Prospective buyers likely know that an approved mortgage is just the first step. Other costs can come up before we finalize the sale of a home. Some that often comes as a surprise can include:
- Down payment. This portion is generally separate from the mortgage. The buyer pays this upfront, often a percentage of the total offer price.
- Closing costs. These expenses come after the accepted offer and through the finalization of the sale. They can include the cost of an inspection, title search, and title insurance.
- Insurance. Budgeting for homeowners and private mortgage insurance (PMI) expenses is also important. Mortgages are often contingent on the buyer having both policies in place.

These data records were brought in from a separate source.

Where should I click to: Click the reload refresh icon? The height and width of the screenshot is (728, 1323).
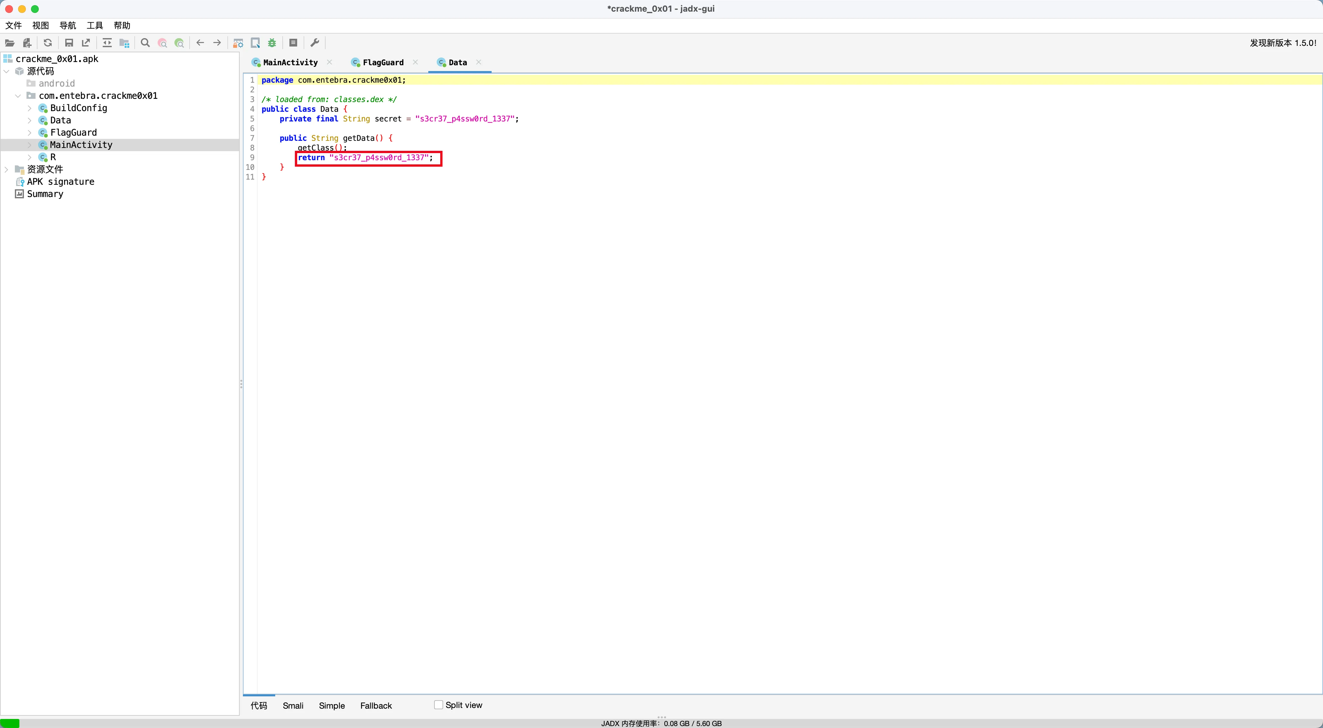click(48, 43)
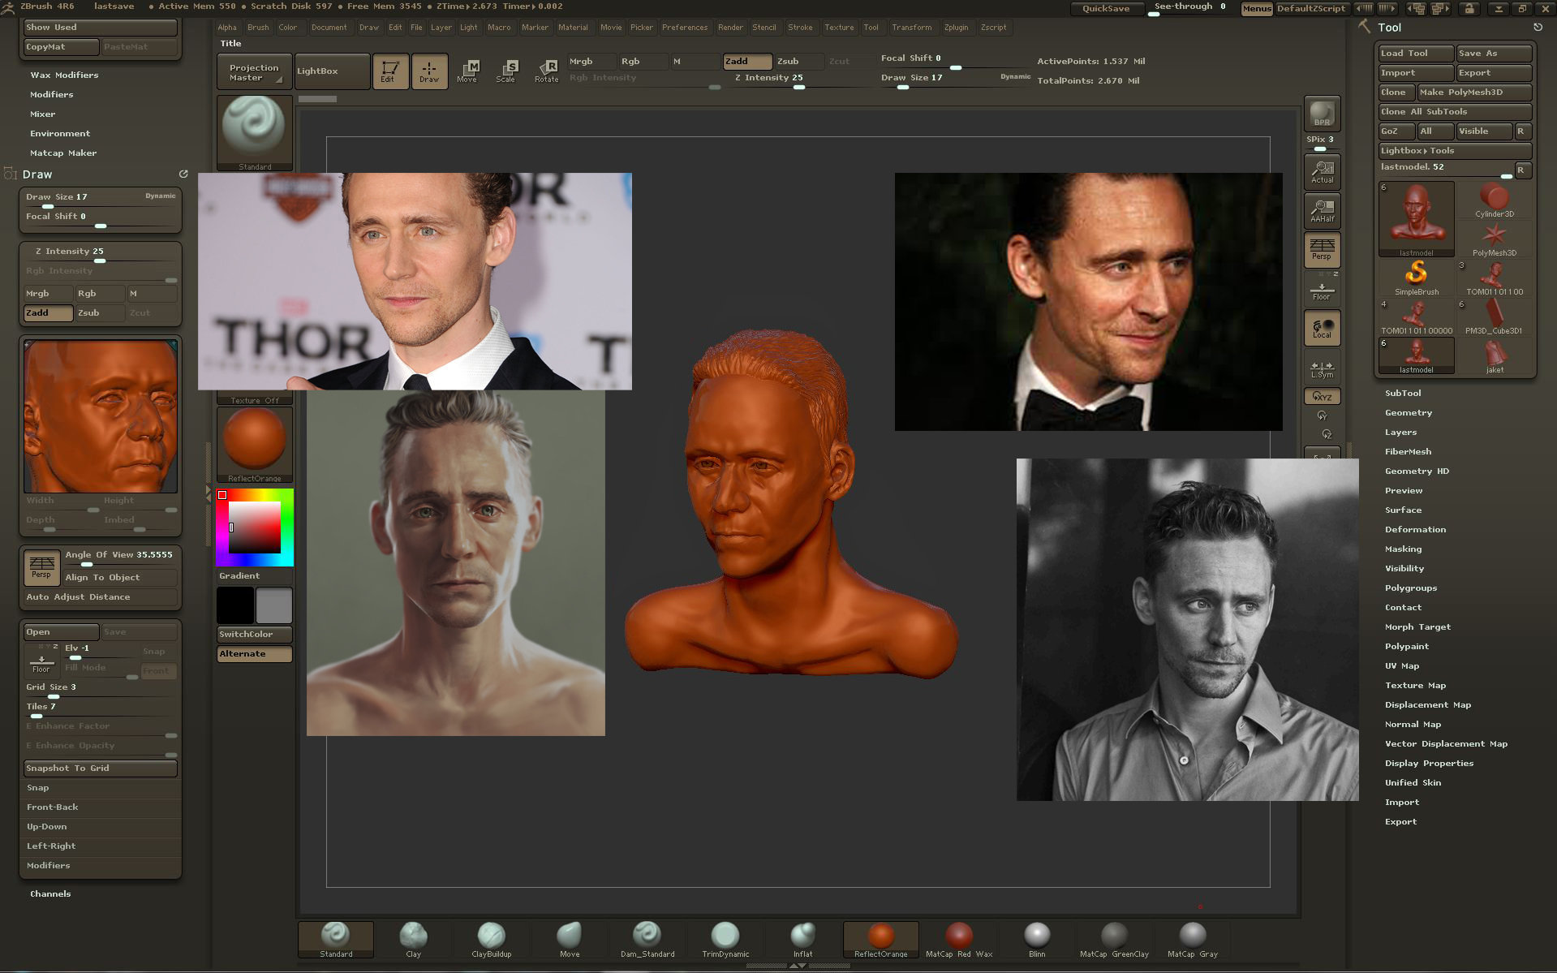Toggle the Floor grid display
This screenshot has height=973, width=1557.
coord(1322,288)
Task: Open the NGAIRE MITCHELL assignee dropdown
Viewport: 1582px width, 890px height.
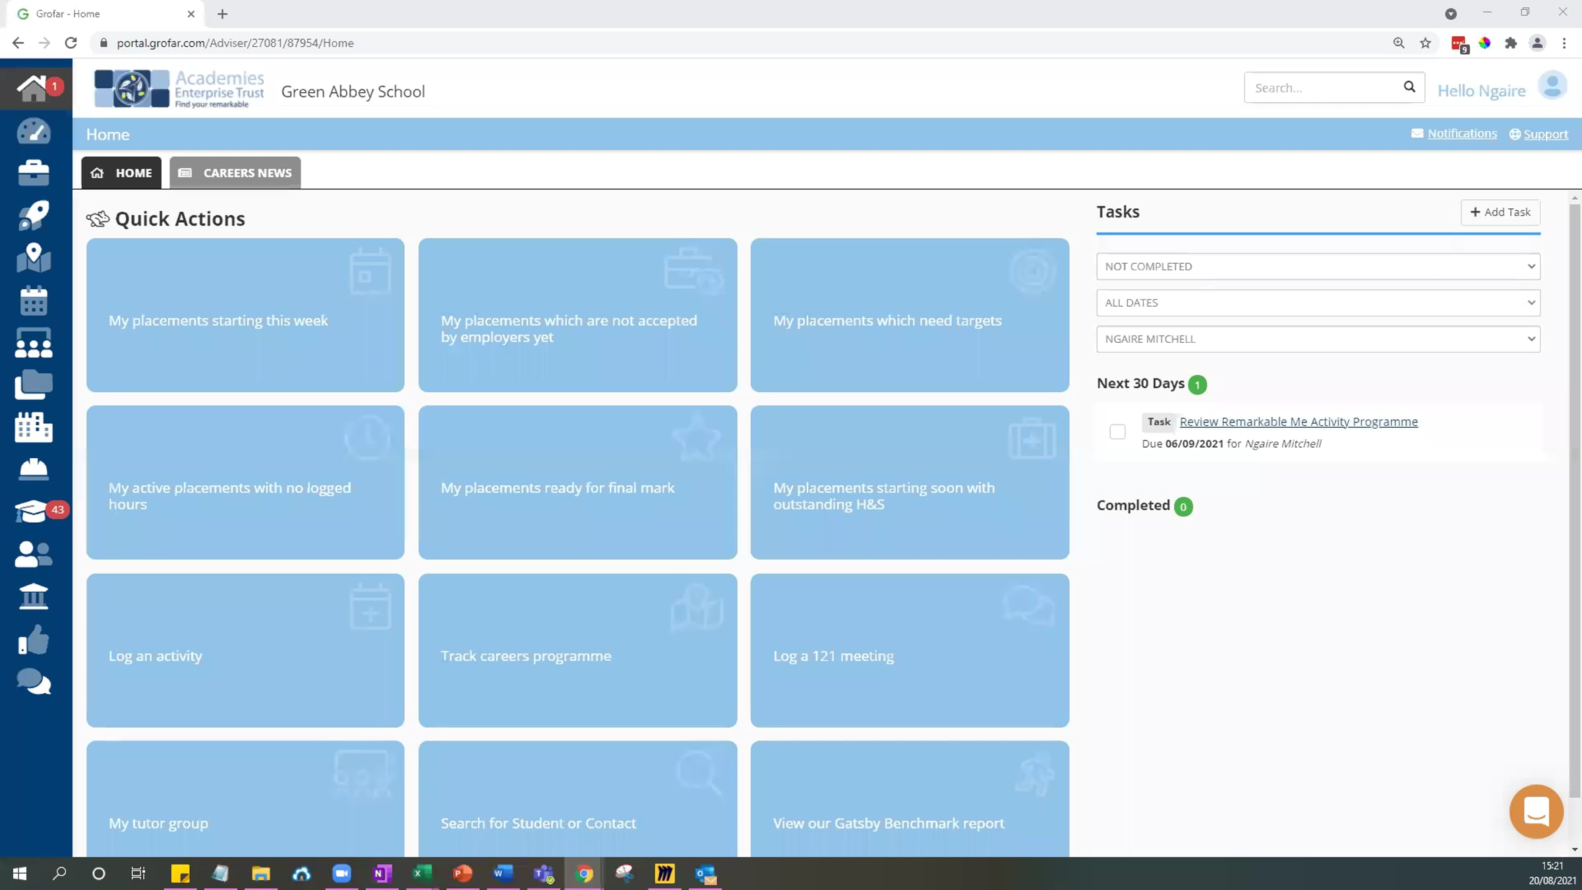Action: coord(1318,339)

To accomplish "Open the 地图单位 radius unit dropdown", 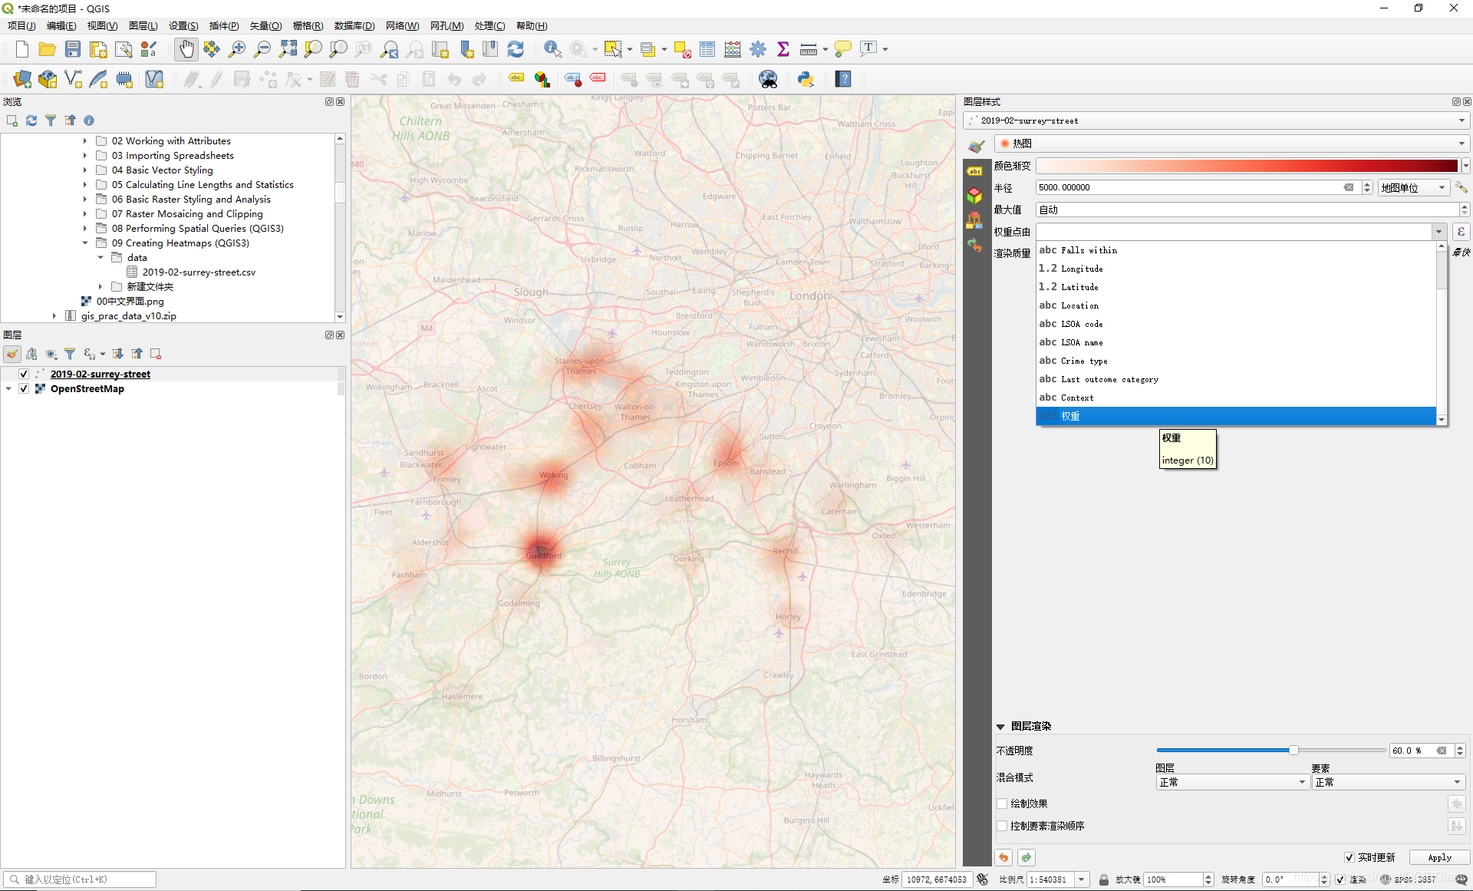I will (x=1413, y=187).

Buyers can better prepare for these expenses and mitigate the risk of any surprises with a bit of due diligence.
What could go wrong?
The title search is one of the biggest areas that can lead to surprises. This process involves reviewing the ownership history to ensure no one else has a legal claim to the property. A common issue is a subcontractor or contractor who completed work on the property but did not receive payment. This individual could file a lien against the property for payment — something that should appear during a proper title search.
Another example is the potential for a lack of disclosure. State law requires sellers to disclose certain issues with the property. Failure to do so can result in issues after the sale. Buyers have options for legal remedies in these situations, including a lawsuit to help cover the funds to remediate the issue.